The Australian Maritime Safety Authority (AMSA) said in a statement that it had plotted the position of the object in the Chinese photos and it had fallen within Saturdays search area although it was not sighted then.
Experts believe the shape and size of the object measuring 22 meters by 13 meters could be consistent with a wing from a Boeing 777 airliner.
The Chinese satellite photos were taken two days after Australian satellite photos that showed another object measuring 24 meters long in waters more than 1,400 km southwest of the Australian city of Perth.
The locations of the photos were about 120 km apart.
The AMSA statement said a civil aircraft tasked by AMSA reported Saturday sighting a number of small objects with the naked eye, including a wooden pallet, within a radius of 5 km.
A Royal New Zealand Air Force (RNZAF) P3 Orion aircraft with specialist electro-optic observation equipment was diverted to the location, arriving after the first aircraft left, but only reported sighting clumps of seaweed.

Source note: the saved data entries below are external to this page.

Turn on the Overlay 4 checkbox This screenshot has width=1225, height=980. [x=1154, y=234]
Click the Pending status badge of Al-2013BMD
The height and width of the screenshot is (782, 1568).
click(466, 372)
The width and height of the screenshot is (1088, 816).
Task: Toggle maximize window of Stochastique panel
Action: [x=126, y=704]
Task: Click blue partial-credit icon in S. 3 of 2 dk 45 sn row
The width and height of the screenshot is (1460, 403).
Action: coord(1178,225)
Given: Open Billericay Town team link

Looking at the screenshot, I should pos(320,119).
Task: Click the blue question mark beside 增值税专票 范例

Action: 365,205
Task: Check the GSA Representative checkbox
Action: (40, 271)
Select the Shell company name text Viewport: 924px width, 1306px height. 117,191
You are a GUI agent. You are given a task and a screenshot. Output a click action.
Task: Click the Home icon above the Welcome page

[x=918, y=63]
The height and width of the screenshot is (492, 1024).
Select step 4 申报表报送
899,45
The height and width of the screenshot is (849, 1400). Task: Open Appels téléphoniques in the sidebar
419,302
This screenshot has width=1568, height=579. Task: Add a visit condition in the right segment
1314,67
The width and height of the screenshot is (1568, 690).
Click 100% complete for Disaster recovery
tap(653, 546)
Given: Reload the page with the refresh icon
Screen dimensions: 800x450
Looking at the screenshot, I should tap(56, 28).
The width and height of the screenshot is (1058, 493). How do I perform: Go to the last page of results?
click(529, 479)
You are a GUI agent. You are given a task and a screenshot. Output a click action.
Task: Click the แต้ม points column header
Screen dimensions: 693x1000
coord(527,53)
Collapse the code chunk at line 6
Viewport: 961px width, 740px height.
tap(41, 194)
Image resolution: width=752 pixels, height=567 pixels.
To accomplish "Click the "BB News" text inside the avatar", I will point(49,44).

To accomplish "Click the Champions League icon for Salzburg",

The RNZAF Orion dropped a datum marker buoy to track the movement of the material and a merchant ship in the area has been tasked to relocate and seek to identify the material.
Weather conditions in the search area were on Saturday with visibility of around 10 km and moderate seas.
The Royal Australian Air Force, the Royal New Zealand Air Force, two chartered civil aircraft and two merchant ships supported Saturdays search effort in a 36,000 square kilometre search area in the Australian Search and Rescue Region.
Four military aircraft assisted in Sundays search, as well as two ultra-long range jets.
The Royal Australian Navys HMAS Success has arrived in the search area. Two merchant ships are also in the search area.